Core HR
It was day three of the HR Technology Conference and co-chairman Steve Boese was leading a panel of CHROs from some of HR Executive’s Most Admired Companies for HR. Steve was well into the conversation when he asked a question about the perceived criticality of the employee experience to his esteemed guests.
Jayne Parker, senior executive vice president and chief human resources officer for The Walt Disney Co., answered first: “Employee experience is how employees engage with your company.” She added that it’s important to shape that engagement for different populations, clearly distinguishing the needs of park cast members from movie and television production staff.
“Employee experience is about a ‘go-to-market’ strategy for HR.” This came next from Peter Fasolo, executive vice president and CHRO for Johnson & Johnson. Peter went on to share that you need to connect your processes using technology.
Each of the five CHROs on the panel had a very different response to that singular question about employee experience. Every. Single. One.
Seeking Clarification
Later that morning I journeyed to the Expo Hall to speak with a wide variety of service providers regarding this same notion — the employee experience. Whether offering solutions for rewards and recognition, social engagement, survey technology, chatbots, employee portals, or case management software, all of these providers were longing for the creation of employee experience as a net new category. Some asked whether IA could simply declare the notion into existence. Others wondered whether the more prominent analysts would eventually carve employee experience out of total rewards or talent management.
Others weren’t sure about how employee experience works inside an organization. They asked:
- “Who owns it internally?”
- “Should we sell this to marketing or communications instead of HR?”
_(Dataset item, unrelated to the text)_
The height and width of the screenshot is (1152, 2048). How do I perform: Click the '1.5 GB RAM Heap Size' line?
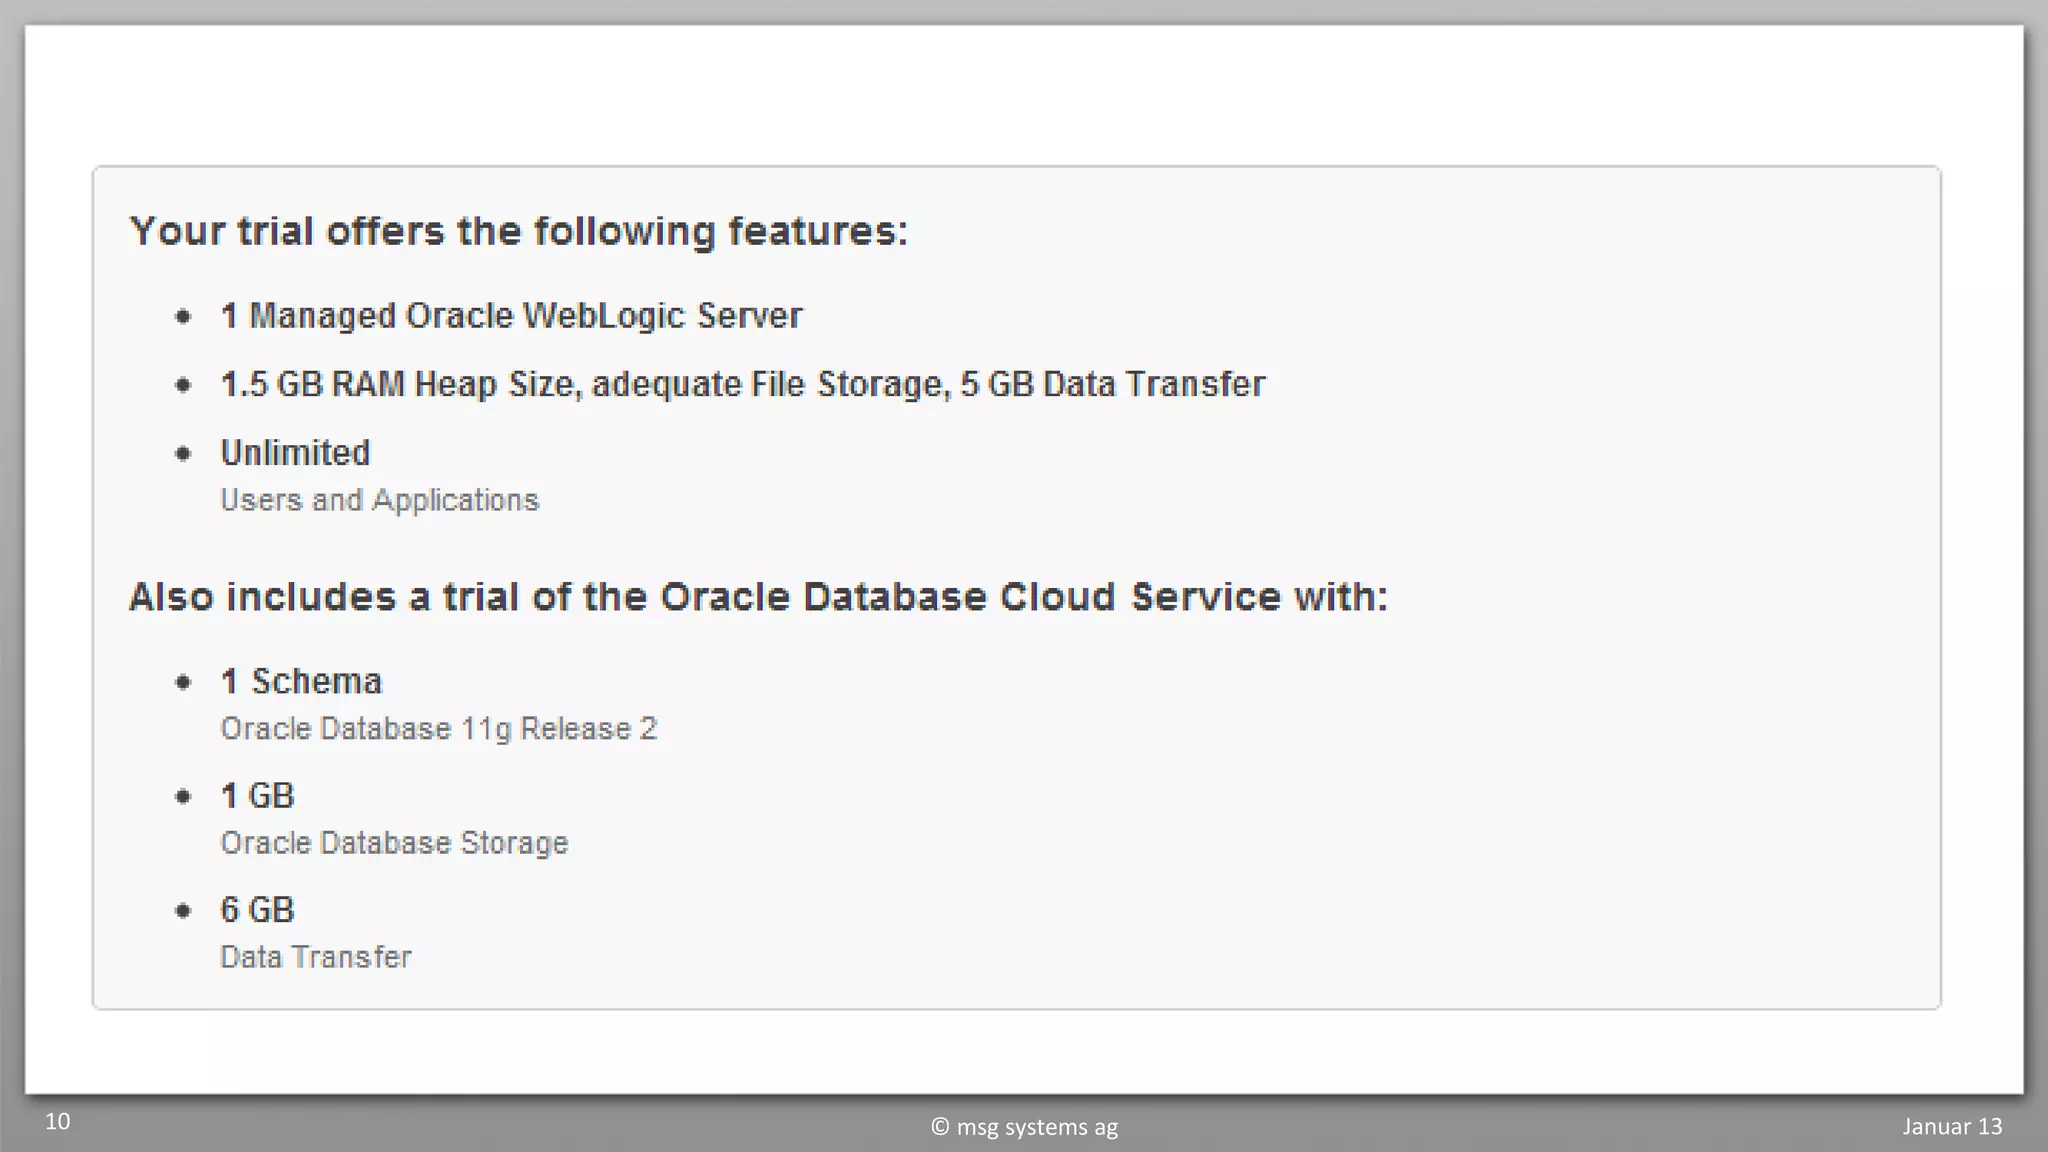(742, 384)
- “Is there a line item in the budget?”
- “Should it be ‘employee engagement’ instead, or is that too soft?”
Not surprisingly, each intended to define the category in the most positive light for the centricity of their solution. Who could blame them for wanting to separate signal from noise?
How Big Is This Problem?
That was less than one day on employee experience, but the same could be said for talent management, workforce management, talent acquisition and the 250-plus subdomains within hire-to-retire. Some are mature monikers that have existed for years, while others are emerging or going through some form of a verbal renaissance.
Last week the World Economic Forum published “Here Are 5 Ways for Workers to Win in the Robot Age” as an extension of its Future of Jobs Report 2018. Beyond the headline-grabbing forecast that robots will create a net increase of 58 million jobs in the next five years, the WEF cited five conditions that are critically necessary to create a “positive future of work.” One callout was a global HR cry for help, as the WEF implored all stakeholders to establish a common language for defining and assessing skills.
“… we need to develop a common pooled taxonomy around talent to understand what constitutes a skill, a competency, an ability or a trait — and how to assess it. Such a taxonomy can serve as a basis for an agile, transferable approach to degrees, diplomas, certifications, micro-credentials, recruiting and staffing. Creating this information symmetry can lead to a more efficient, transparent, and dynamic labour and education market — and introduce new, more meritocratic paths to social mobility in society.”
And what will happen if we don’t clarify our language? As HR, we run the risk of “widening skills gaps, greater inequality and broader polarization,” the WEF says.
We’re All In
If thriving in the robotic age is predicated on a global HR taxonomy, we need to get to work. It’s time to tackle something we as an industry have proven incapable of achieving. Every employer, service provider, policymaker, educator, analyst, and association needs to agree on a minimally viable taxonomy — in every language and geography — for the greater good. It means that the platitude of putting the “human” back in human resources truly starts today.
As much as we’d love to believe our team at IA can marshal a movement, it’s going to take more than this call to action to foster change. What would you suggest? How can we get organized? Is this a viable pursuit? Share your comments and let’s continue the conversation.
Great post Mark. I would add that employee experience is a mind set and not a line item. Just as companies are famous for their customer experience, it is embedded in their DNA across their product set. HR people have to get out of their disparate silos and focus first on how the employee/Candidate/alumni will experience the solution and how it integrates across their entire experience versus looking from the solution outward.
Well said, Bill, thank you and I hope all is well!